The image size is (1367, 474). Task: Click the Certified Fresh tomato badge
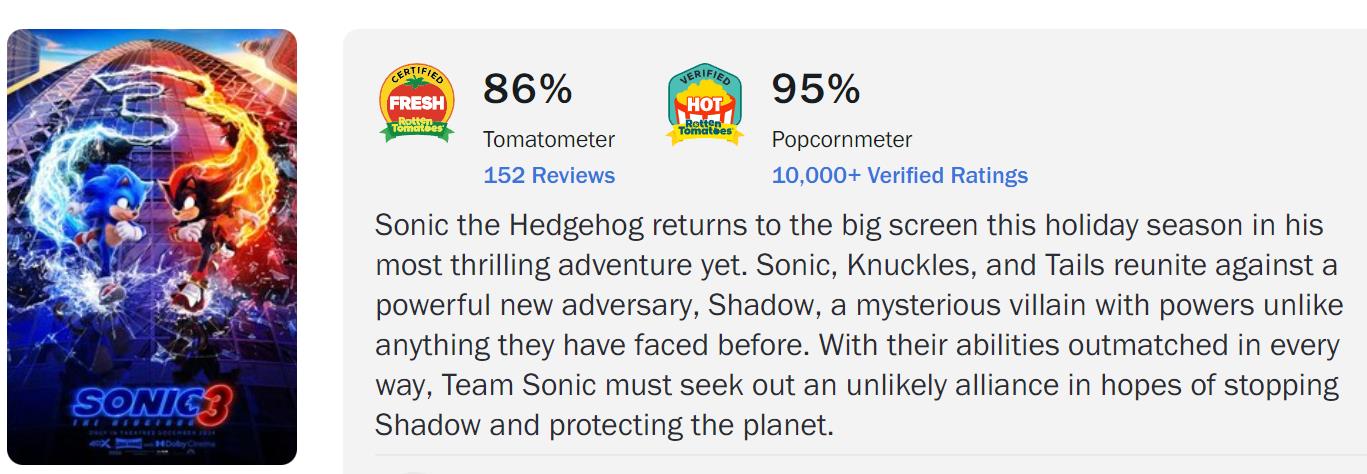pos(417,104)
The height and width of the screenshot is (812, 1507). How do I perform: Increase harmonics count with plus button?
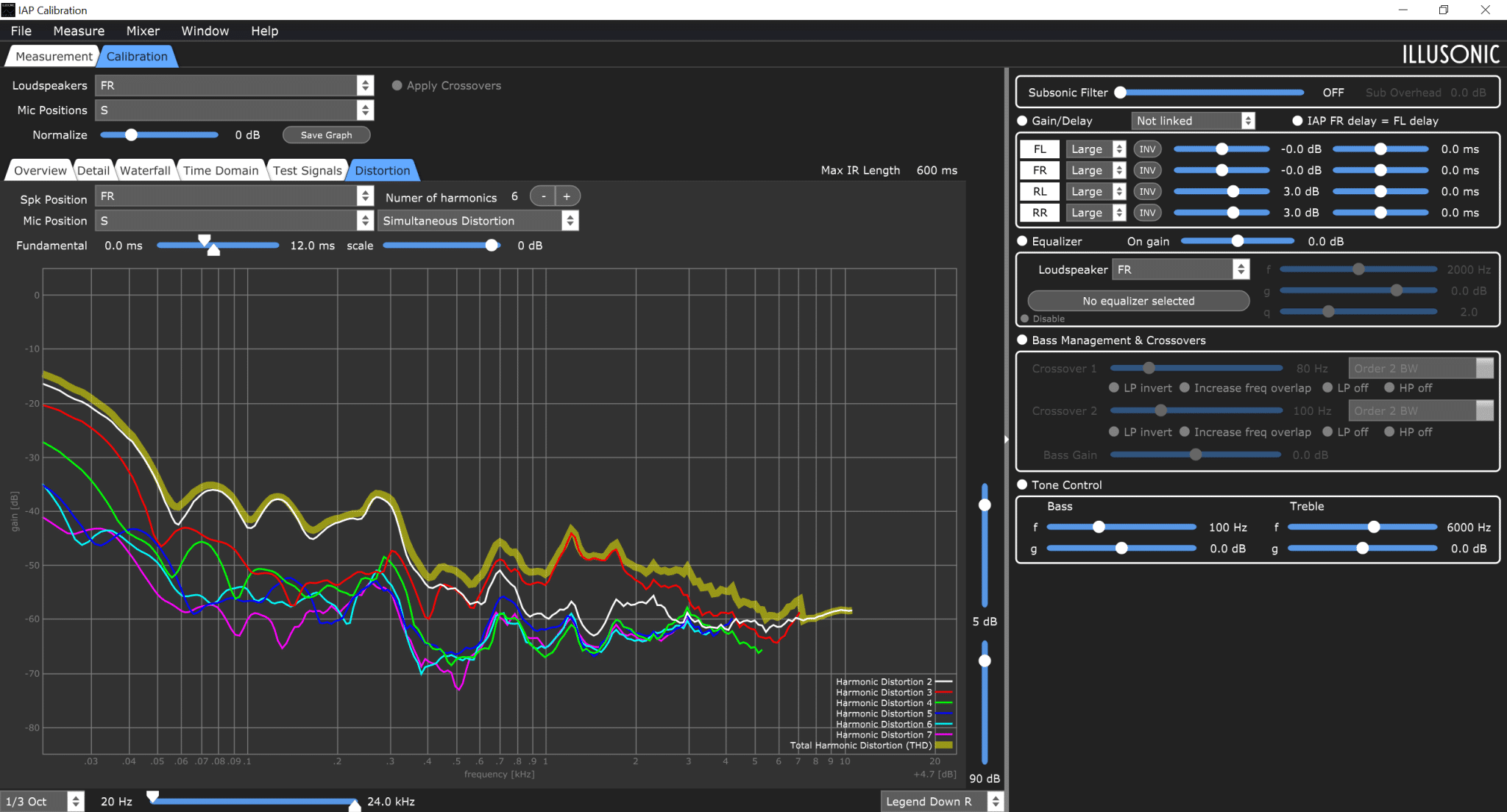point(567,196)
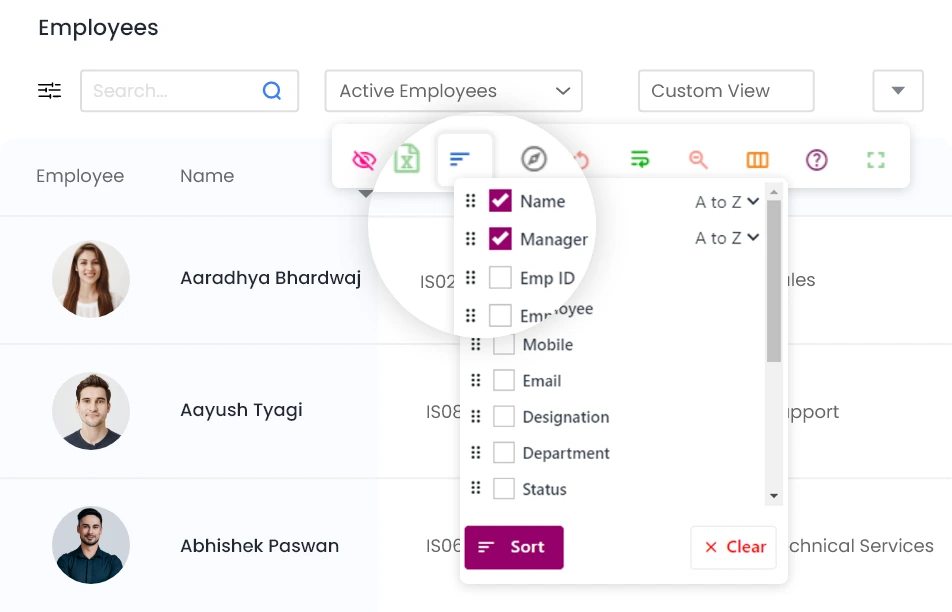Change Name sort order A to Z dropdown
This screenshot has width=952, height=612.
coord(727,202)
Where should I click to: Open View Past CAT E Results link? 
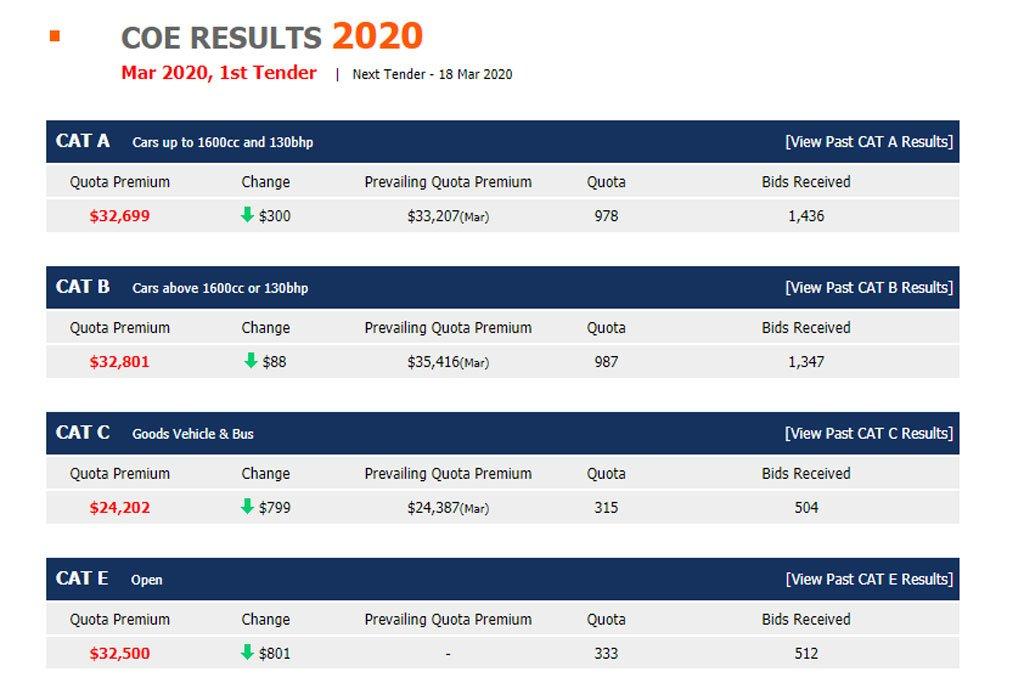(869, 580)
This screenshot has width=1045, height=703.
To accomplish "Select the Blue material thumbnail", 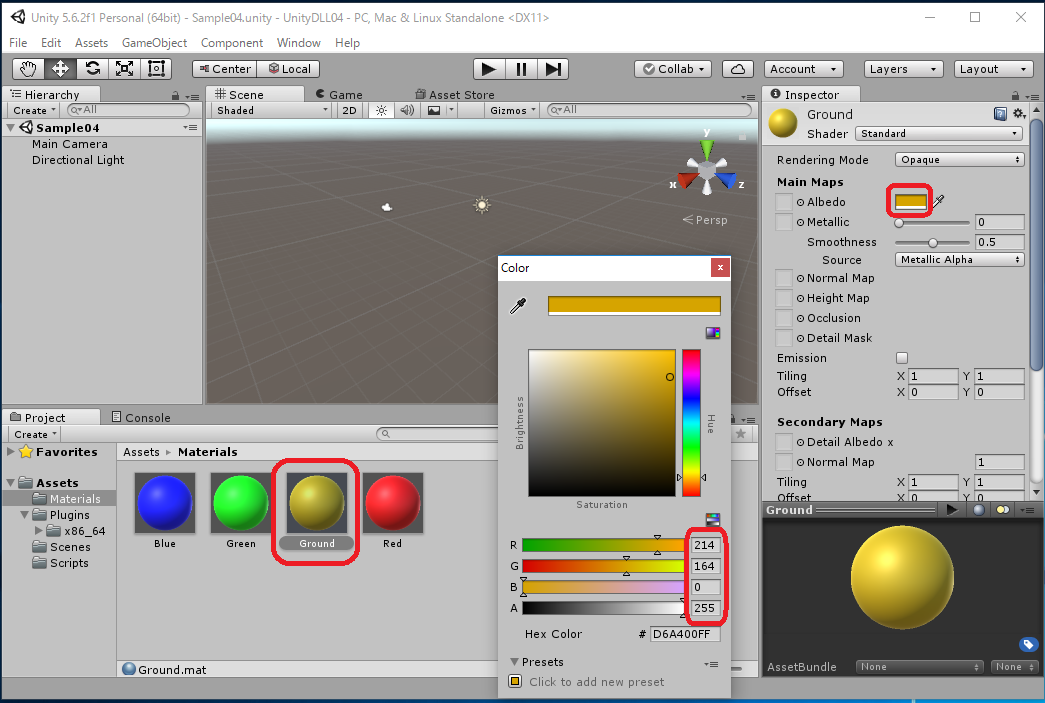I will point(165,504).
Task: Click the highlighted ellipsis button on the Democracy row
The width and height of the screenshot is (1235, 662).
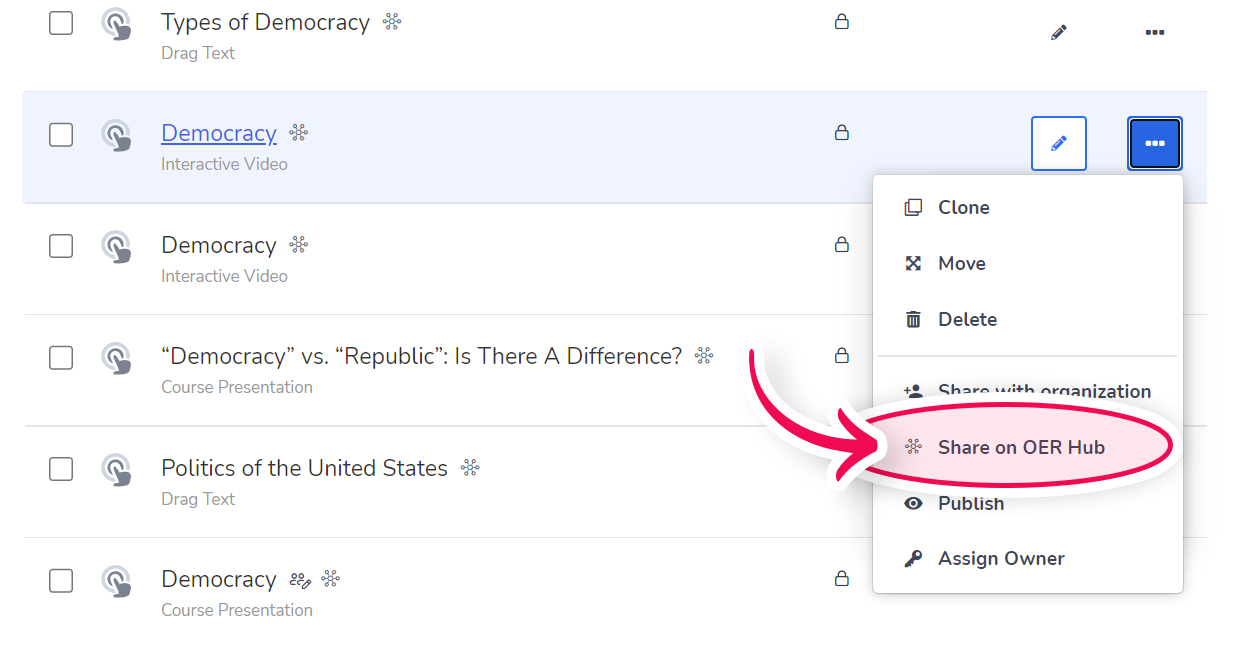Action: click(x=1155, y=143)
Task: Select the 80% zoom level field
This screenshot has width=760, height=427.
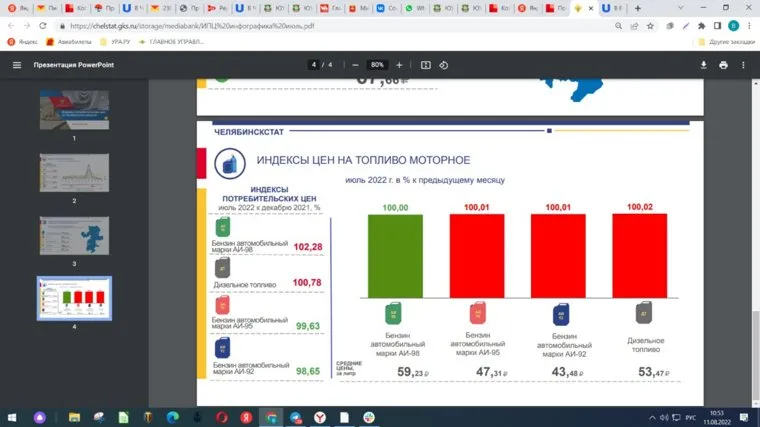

-.-.-

◆ **What this task involves**
Your task is to quote exactly the lines from the one with "Task: Select the 80% zoom level field" through the end of the material, both included, without reproducing any pictures.

◆ **Answer section**
Task: Select the 80% zoom level field
This screenshot has width=760, height=427.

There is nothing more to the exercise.